- _WORK REQUEST_: Would you print the entire listing exactly, leaving nothing out?

- _GIVEN INFORMATION_:
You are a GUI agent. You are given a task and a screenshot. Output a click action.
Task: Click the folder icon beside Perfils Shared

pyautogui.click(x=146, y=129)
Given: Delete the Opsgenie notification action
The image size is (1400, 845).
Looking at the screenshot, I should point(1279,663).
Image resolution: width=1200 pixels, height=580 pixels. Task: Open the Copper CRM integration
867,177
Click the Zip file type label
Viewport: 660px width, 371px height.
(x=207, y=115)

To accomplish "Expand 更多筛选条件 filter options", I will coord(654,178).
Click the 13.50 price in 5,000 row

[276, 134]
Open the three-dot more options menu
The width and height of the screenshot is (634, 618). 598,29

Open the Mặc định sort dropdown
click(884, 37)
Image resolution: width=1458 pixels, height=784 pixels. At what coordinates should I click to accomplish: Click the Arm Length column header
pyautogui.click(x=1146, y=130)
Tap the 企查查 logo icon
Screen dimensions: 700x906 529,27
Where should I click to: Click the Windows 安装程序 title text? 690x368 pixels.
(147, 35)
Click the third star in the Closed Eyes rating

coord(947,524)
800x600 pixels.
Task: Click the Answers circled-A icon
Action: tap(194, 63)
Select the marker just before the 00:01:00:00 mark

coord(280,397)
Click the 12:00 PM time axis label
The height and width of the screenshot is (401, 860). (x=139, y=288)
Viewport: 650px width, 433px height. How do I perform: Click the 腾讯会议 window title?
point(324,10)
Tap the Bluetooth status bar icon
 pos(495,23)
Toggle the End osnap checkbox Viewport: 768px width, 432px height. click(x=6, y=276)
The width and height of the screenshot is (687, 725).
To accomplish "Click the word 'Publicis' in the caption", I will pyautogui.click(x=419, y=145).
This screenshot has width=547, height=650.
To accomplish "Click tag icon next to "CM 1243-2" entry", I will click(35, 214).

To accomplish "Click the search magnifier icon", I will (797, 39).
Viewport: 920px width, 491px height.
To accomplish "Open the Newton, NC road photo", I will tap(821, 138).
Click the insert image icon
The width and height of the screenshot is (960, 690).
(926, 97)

- _ANSWER BOX_:
You are a GUI agent. You are given a task and a screenshot. Output a click action.
Task: Click the folder icon beside Perfils Shared

pyautogui.click(x=146, y=129)
Given: Delete the Opsgenie notification action
The image size is (1400, 845).
Looking at the screenshot, I should point(1279,663).
Image resolution: width=1200 pixels, height=580 pixels. Task: Open the Copper CRM integration
867,177
Click the Zip file type label
Viewport: 660px width, 371px height.
(x=207, y=115)

To accomplish "Expand 更多筛选条件 filter options", I will coord(654,178).
Click the 13.50 price in 5,000 row

[276, 134]
Open the three-dot more options menu
The width and height of the screenshot is (634, 618). 598,29

Open the Mặc định sort dropdown
click(884, 37)
Image resolution: width=1458 pixels, height=784 pixels. At what coordinates should I click to accomplish: Click the Arm Length column header
pyautogui.click(x=1146, y=130)
Tap the 企查查 logo icon
Screen dimensions: 700x906 529,27
Where should I click to: Click the Windows 安装程序 title text? 690x368 pixels.
(147, 35)
Click the third star in the Closed Eyes rating

coord(947,524)
800x600 pixels.
Task: Click the Answers circled-A icon
Action: tap(194, 63)
Select the marker just before the 00:01:00:00 mark

coord(280,397)
Click the 12:00 PM time axis label
The height and width of the screenshot is (401, 860). (x=139, y=288)
Viewport: 650px width, 433px height. How do I perform: Click the 腾讯会议 window title?
point(324,10)
Tap the Bluetooth status bar icon
 pos(495,23)
Toggle the End osnap checkbox Viewport: 768px width, 432px height. click(x=6, y=276)
The width and height of the screenshot is (687, 725).
To accomplish "Click the word 'Publicis' in the caption", I will pyautogui.click(x=419, y=145).
This screenshot has width=547, height=650.
To accomplish "Click tag icon next to "CM 1243-2" entry", I will click(35, 214).

To accomplish "Click the search magnifier icon", I will (797, 39).
Viewport: 920px width, 491px height.
To accomplish "Open the Newton, NC road photo", I will tap(821, 138).
Click the insert image icon
The width and height of the screenshot is (960, 690).
(926, 97)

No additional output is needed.